Dans ce livre, c’est la famille Desouche qui est mise à l’avant-plan, inspirée de la propre famille de l’auteur, mais aussi des Plouffe et des Bougon, dont il est un fan fini. Une famille montréalaise, les Desouche, où l’on parle anglais malgré, là aussi, des racines francophones. Une famille où le grand-père est pilleur de tombes, où Jean-Baptiste, le petit-fils, tente de se faire une place comme poète et dramaturge, et où Marie, la sœur de ce dernier, a joint les rangs du FLQ et pose des bombes ici et là. L’action se déroule principalement entre l’Université McGill et le Boulevard Saint-Laurent, vu comme la tour de Babel de la métropole. Peuplé de cimetières, d’un corbeau parlant, de personnages mythiques comme le Frère André, le Montréal de l’écrivain est une ville gothique où tout est grisâtre.

Mais le ton satirique, omniprésent dans L’Oiseau noir colore l’histoire. Les faits historiques sont remaniés à volonté et les anachronismes pleuvent, puisque le PQ est au pouvoir et que Kundera est à la mode. Cette période trouble du Québec, Basilières voulait la «re-dramatiser». La crise d’Octobre, ce moment historique, est trop peu présente dans la littérature canadienne anglaise et est trop méconnue des Canadiens nés après 1970. La satire était, selon lui, un bon moyen de revisiter l’histoire, même s’il s’étonne encore que certains critiques s’offusquent de la façon dont il a joué avec l’Histoire, alors que ceux-ci trouvent normaux ses clins d’œil fantastiques puisés dans les univers d’auteurs baroques comme R.L. Stevenson et Mary Shelley.

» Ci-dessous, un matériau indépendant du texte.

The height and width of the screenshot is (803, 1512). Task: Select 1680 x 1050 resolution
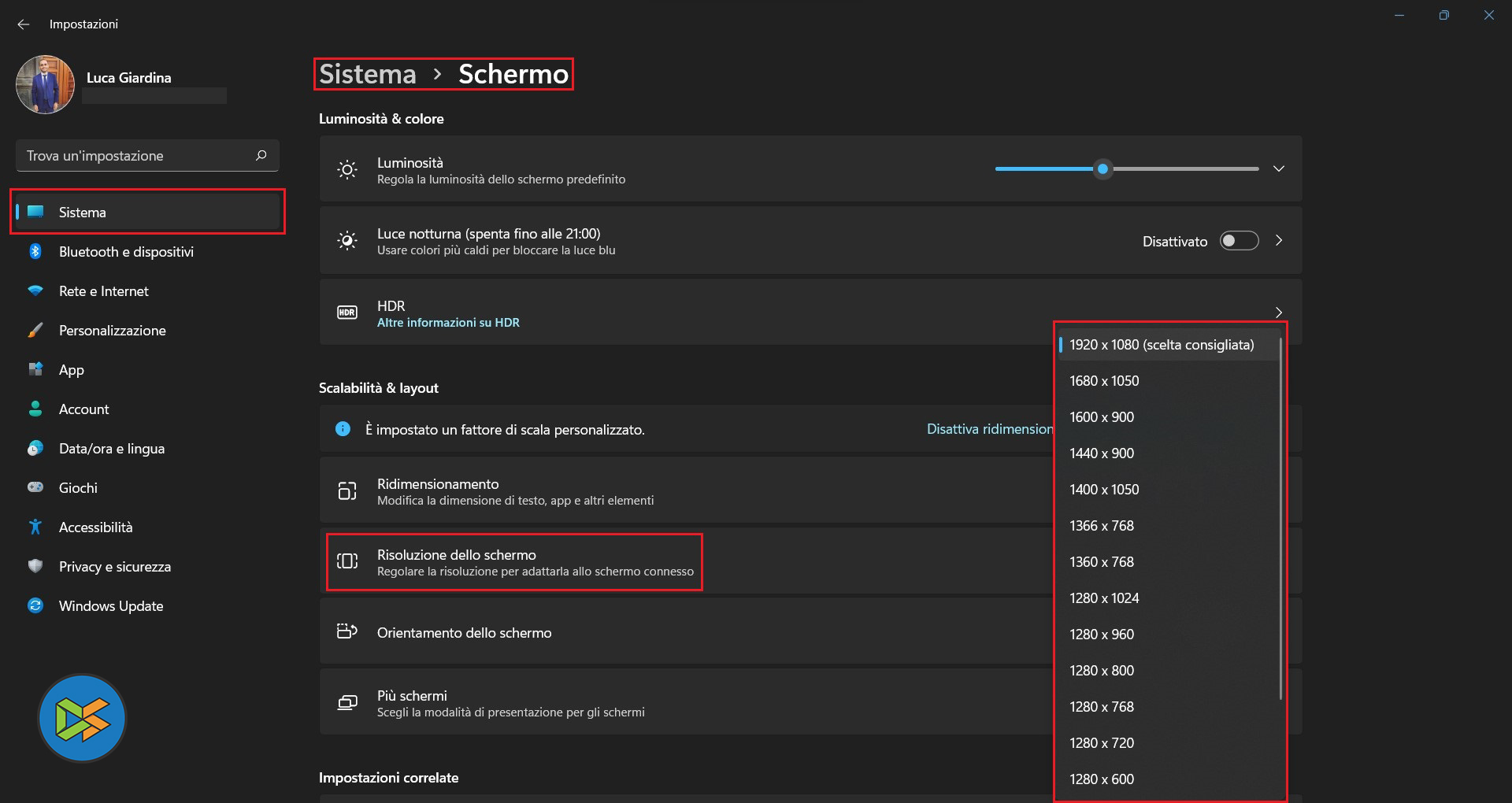(1104, 381)
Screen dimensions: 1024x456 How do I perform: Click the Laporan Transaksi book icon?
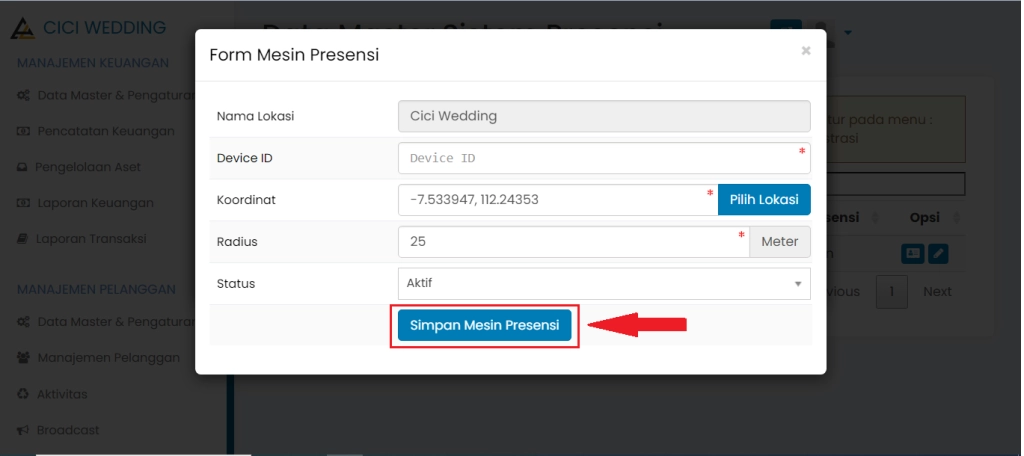click(x=23, y=239)
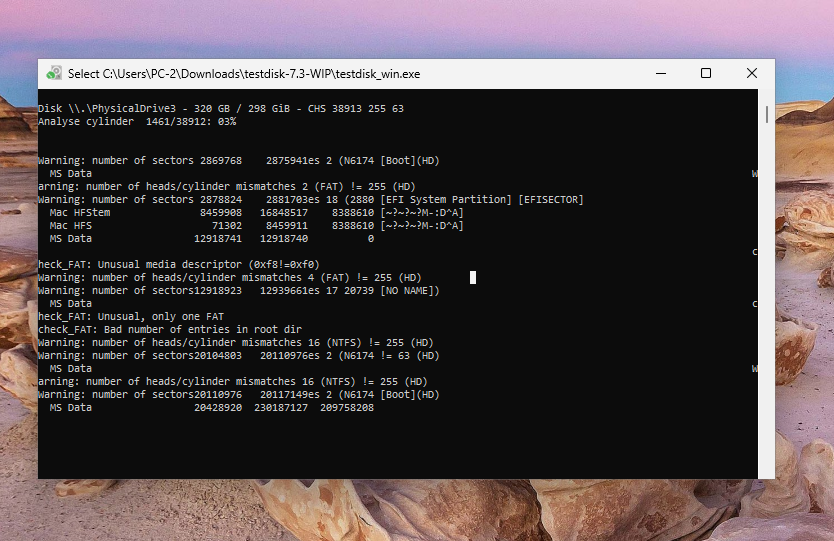Viewport: 834px width, 541px height.
Task: Maximize the testdisk_win.exe console window
Action: [x=706, y=73]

Le nom de famille «Desouche» exprime quant à lui sa façon de voir les anglos du Québec: différents de leurs compatriotes des autres provinces, mais également des Québécois de «vraie souche». Son livre, dira l’auteur, peut aussi servir à diminuer un peu cette ignorance toute canadienne face à la culture québécoise. Michel Basilières, aujourd’hui torontois, avait dix ans au moment de la crise d’Octobre. Il a été élevé à Montréal, à l’ombre de Mordecai Richler, et malgré cette influence anglo-juive indéniable, c’est davantage les œuvres d’Hubert Aquin et de Gabrielle Roy, citées dans son roman, qui ont marqué son esprit de futur écrivain. Les romanciers québécois, comme Soucy ou Courtemanche, demeurent encore aujourd’hui ses préférés. L’Oiseau noir exprime bien la dualité entre deux cultures divisées, séparées davantage par la langue que par l’argent.

Attendant les réactions que provoquera son ouvrage maintenant disponible en français, et plusieurs fois primé au Canada anglais comme meilleur premier roman, Michel Basilières affirme: «J’espère que les francophones vont reconnaître mon attachement profond envers la culture québécoise et ma ville d’origine; je suis anglophone certes, mais aussi montréalais dans l’âme. Le plus important, c’est que mon livre soit apprécié pour ce qu’il est: un roman, une fiction que les gens liront avec beaucoup de plaisir!»